"Has your son said so?"

"He's said worse. He's said that if he didn't do it, he ought to have. That's the way he talks. Oh, he's no comfort to me! I knew he wouldn't be, after that awful place, but I didn't look for him to be quite what he is, wanting to kill and blow up everything. An I. I. A. is what he calls himself, and the Lord only knows what that is. I blame myself," she went on, with dry, unrelenting statement of the case. "I didn't bring them up right. I was discontented—"

"Oh, but there's a discontent that's divine," Lois broke in, consolingly.

"Well, this wasn't it. It was 'hateful and hating one another,' as Paul says. I put it into their heads—I mean Fay's and the children's.

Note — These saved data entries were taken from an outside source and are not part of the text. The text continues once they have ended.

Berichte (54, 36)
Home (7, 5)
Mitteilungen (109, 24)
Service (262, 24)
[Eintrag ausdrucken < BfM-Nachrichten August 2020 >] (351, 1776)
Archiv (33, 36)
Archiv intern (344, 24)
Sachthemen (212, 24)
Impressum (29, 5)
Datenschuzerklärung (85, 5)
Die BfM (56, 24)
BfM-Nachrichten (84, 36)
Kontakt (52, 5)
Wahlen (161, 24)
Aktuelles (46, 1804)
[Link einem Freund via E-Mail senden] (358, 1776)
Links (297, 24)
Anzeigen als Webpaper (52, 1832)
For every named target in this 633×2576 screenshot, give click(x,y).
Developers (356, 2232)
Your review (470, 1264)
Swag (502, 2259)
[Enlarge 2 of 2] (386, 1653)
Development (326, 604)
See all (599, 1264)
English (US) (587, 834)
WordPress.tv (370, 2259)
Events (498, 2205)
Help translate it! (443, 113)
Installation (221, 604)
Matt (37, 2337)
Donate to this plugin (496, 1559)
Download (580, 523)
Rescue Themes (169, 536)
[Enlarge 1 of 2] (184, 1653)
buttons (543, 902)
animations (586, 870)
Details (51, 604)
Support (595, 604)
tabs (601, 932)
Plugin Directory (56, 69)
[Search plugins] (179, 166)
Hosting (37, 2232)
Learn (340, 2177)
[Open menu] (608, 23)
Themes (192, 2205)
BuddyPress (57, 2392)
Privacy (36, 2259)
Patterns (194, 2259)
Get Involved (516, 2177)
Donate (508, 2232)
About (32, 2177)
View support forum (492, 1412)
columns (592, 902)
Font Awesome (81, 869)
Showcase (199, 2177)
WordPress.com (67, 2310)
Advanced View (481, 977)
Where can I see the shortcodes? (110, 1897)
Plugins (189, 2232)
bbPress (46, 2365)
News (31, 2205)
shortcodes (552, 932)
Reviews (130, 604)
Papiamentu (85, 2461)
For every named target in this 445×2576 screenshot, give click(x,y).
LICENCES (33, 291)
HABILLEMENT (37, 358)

Matt'd commit murder now as quick as a kitten'll lap milk—or he says he would; and as for Fay—"

Lois interrupted, hurriedly, "We shouldn't do him the injustice of condemning him in advance, should we?"

The woman held herself erect, her hard, uncompromising eyes, in which there was nevertheless an odd suffusion of softness, looking straight over her companion's head. "I can't help what I know."

"And I can't help what I know, which is that you and I have nothing to do with judgment, still less with condemnation. There are others to attend to that, while we try to bring"—she uttered the word with diffidence—"try to bring love."

"Oh, love!" The tone was that of one who had long ago given up anything so illusory.

"Then whatever we can find that will take the place of love," Lois replied, with relief at getting back to ground of which she was more sure. "Let us call it good will."

Good will was, in fact, what Reuben Hilary had called it, and it was from him she was quoting. Having gone to him for the analysis of her own state of mind, she had been comforted to learn that she placed no impediment in the way of public justice through being privately merciful.